Has he even needed a diaper change? I think a nurse changed it. I was supposed to keep the dirty diapers for weighing? I’m supposed to remember how long the baby nurses and how long the baby sleeps? All I want is sleep.
The baby is losing too much weight and a nursing consultant will be called in for assistance. The hospital provides a pump and a strange tube to feed the baby over the shoulder in hopes of him getting more milk into his tiny belly. As the nurse leaves, the mom asks permission to take a shower for the first time in two days. While in the shower, the flashbacks flood in as tears stream down her face, struggling to complete the simple task of bathing and washing away the never-ending flow of blood.
I allowed the doctor to lie to me about the side-effects of an epidural after finding out it was still available. I knew the one doctor I wanted to birth the baby was either ignorant or lied to my face, stating that she wouldn’t give medication that wasn’t safe. But I needed a way out. I screamed in pain from a contraction as they put in the epidural. I laid down, finally able to breathe but still shaking from the residual pain. I told my husband he could sleep after twenty-one hours of labor, not knowing the next several hours would consist of them losing my baby’s heartbeat again and again because of the monitor. Before I knew it, they were placing an oxygen mask on my face in order to keep his heart rate up, another side of effect of the epidural and the Pitocin required with the epidural. What if my baby didn’t make it because I couldn’t handle it? How has he been affected since then?
Coming out of the shower, the mom sighs as a nurse inquires about her use of the sitz-bath.
With what time? With what energy? They come in every thirty minutes for vitals and shift changes. All I want is to sleep. All I want is my bed. All I want is for things to make sense again and for the tears to stop.

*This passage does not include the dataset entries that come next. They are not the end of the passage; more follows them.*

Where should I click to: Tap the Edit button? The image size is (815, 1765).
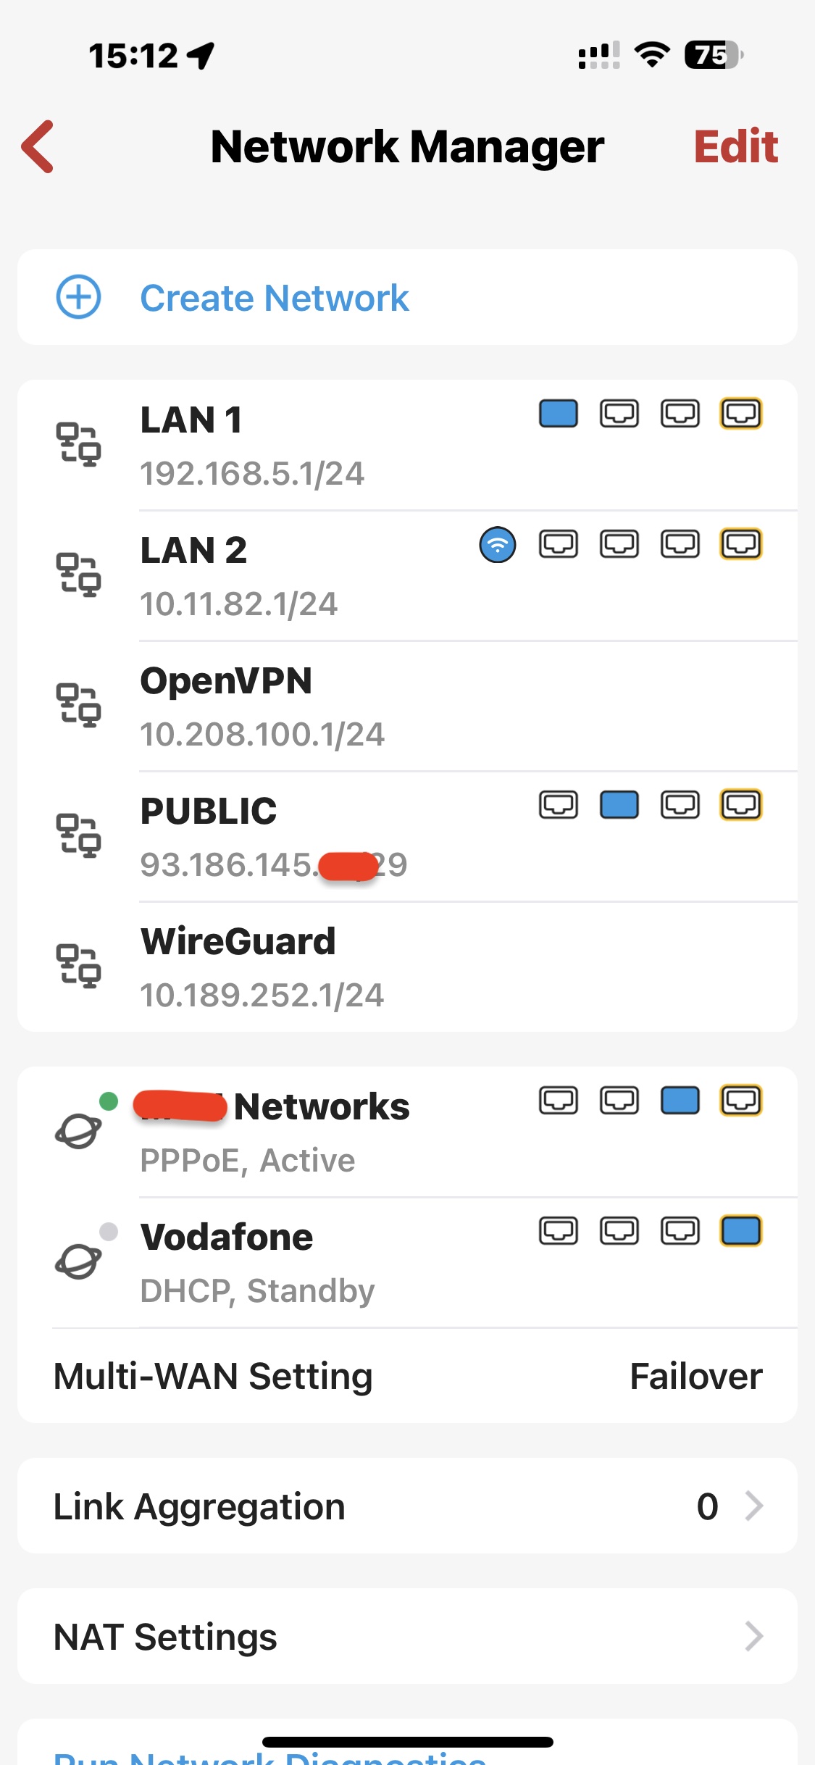pyautogui.click(x=736, y=147)
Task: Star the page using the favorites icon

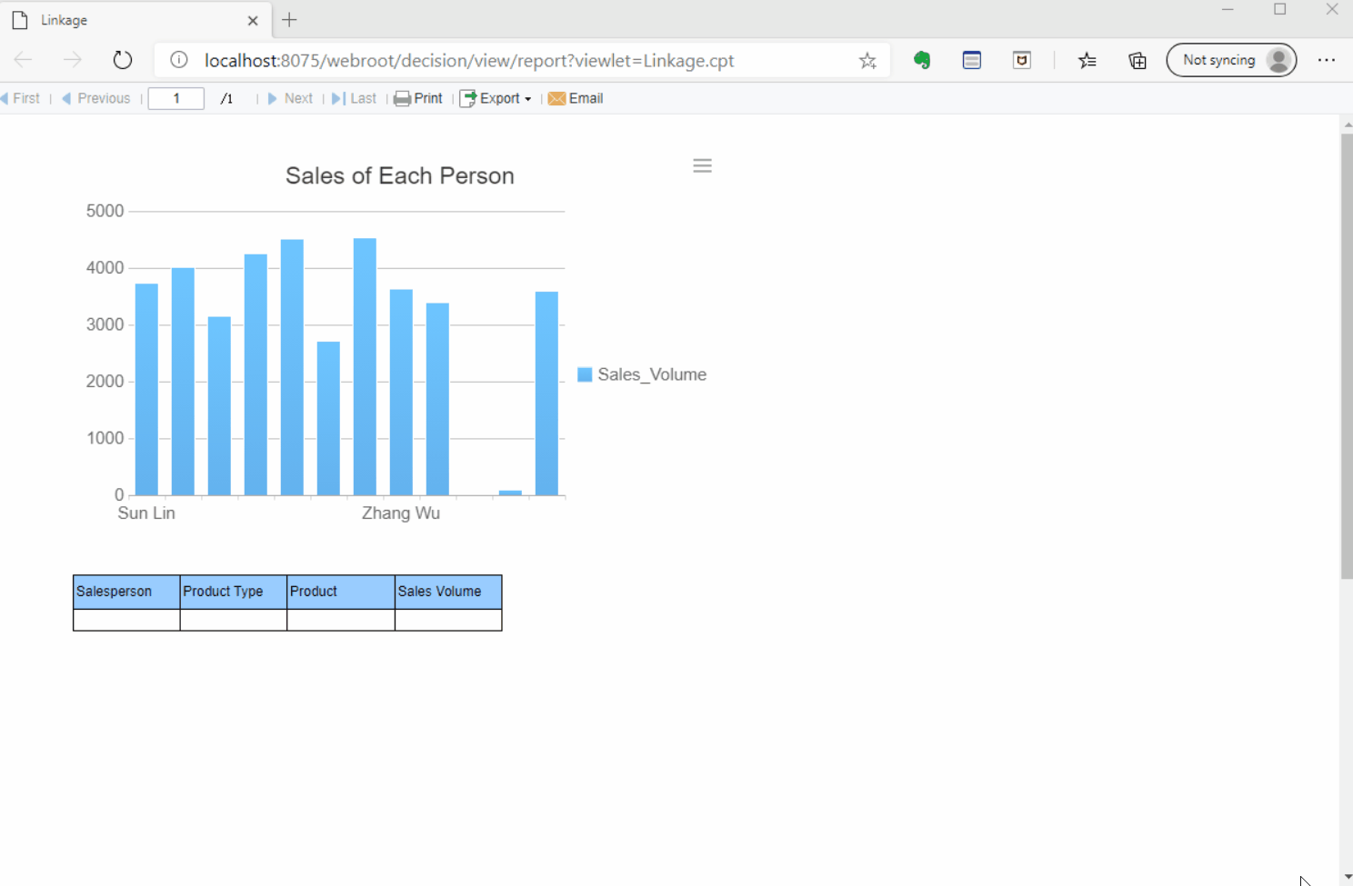Action: coord(867,60)
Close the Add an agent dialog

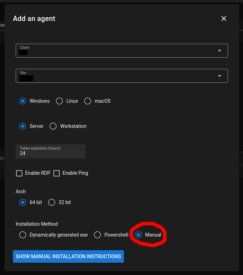223,19
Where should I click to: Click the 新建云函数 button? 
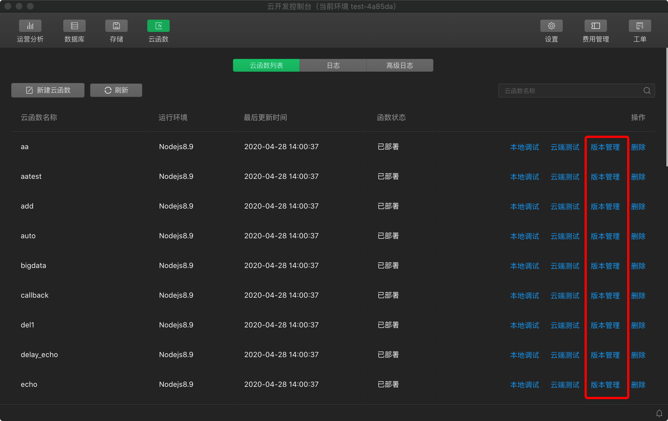[x=48, y=90]
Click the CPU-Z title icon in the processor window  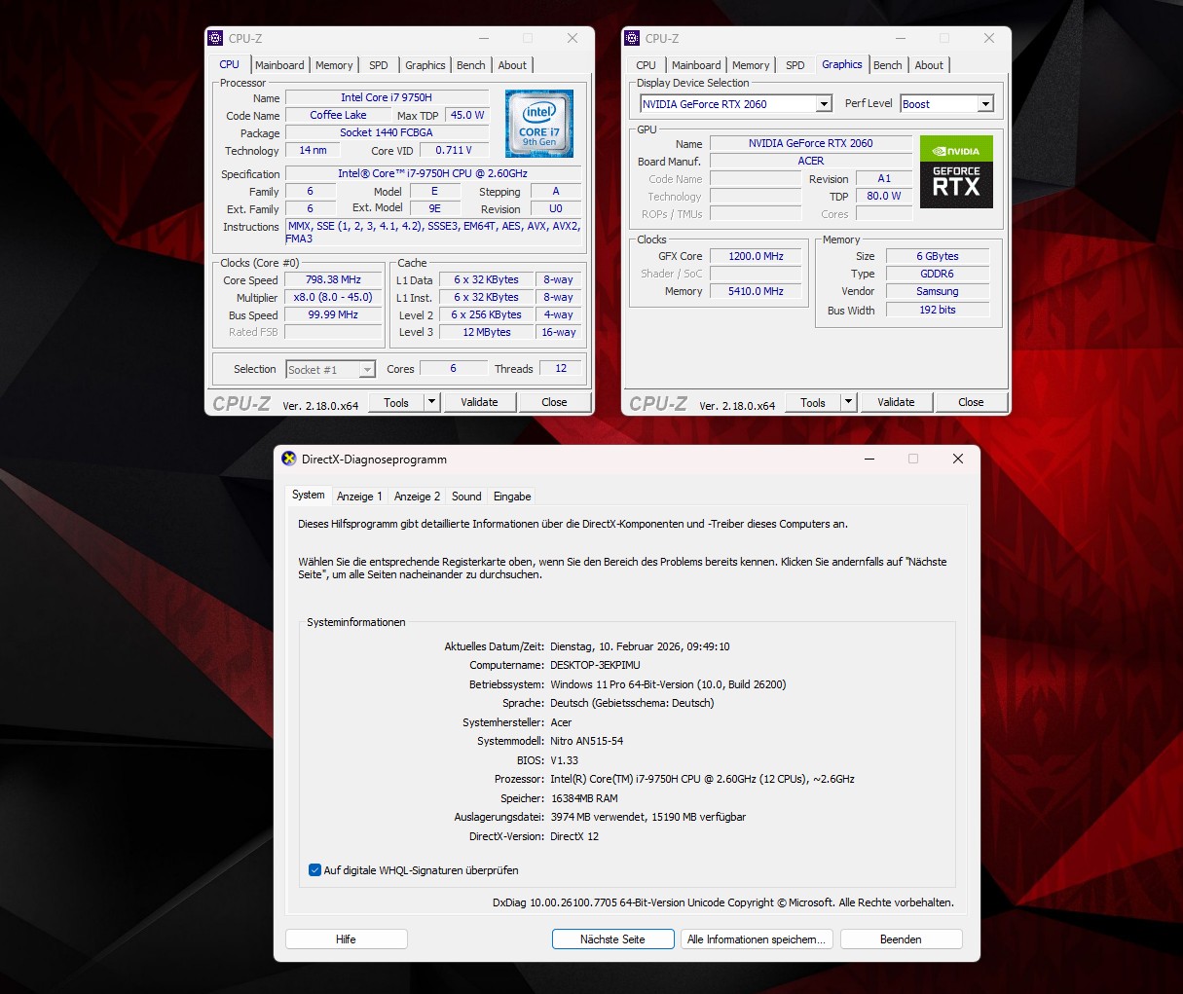click(216, 39)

Picking up the strange, round pink contraption, and fumbling to fill it with water, a suffocating level of shame drowns the first-time mom as she stays in the bathroom, her baby in the nursery away from its mother, not knowing how to handle the strain of demands with a newborn.
“The only reason you want to get married is to have sex and to have babies” replays again and again in my head. It shouldn’t be this bad. If only I hadn’t given up.
That bed. The doctor walked in. Time to push. There I was, on my back, the worst possible position for pushing: pushing while they counted. It wasn’t supposed to be this way. I had read about “purple-pushing.” It decreases the oxygen to the mother and baby. It creates an added strain and adds to the likelihood of tearing, especially in a first-time mother. When he was finally born, it felt surreal.
The nurses begin to notice that something is off and asks continually if the mother is alright. She walks on her own down the hallway without her baby, exhausted and barely sleeping. She often cries, and feels lost with a history of depression, but she denies everything in fear of her baby being taken away.
This was the baby I had carried for nine months and already I could have lost him? I allowed them to break my water. Then the epidural, the Pitocin, his heart rate and the oxygen. I felt so alone not knowing if he would breathe when he was born. Now my back hurts from the epidural to the point that I can barely bend over and pick him up. Now the blood and the tears and the pain. Now he’s not gaining weight because of the jaundice- a side effect of Pitocin- and there’s nothing I can do about it. If only I was more prepared. If only I hadn’t let the doctor lie to me. If only I was strong enough.
Another knock at the door. The OBGYN comes in to check on the mother and the baby. It is the same quirky doctor who was a self-proclaimed interventionist.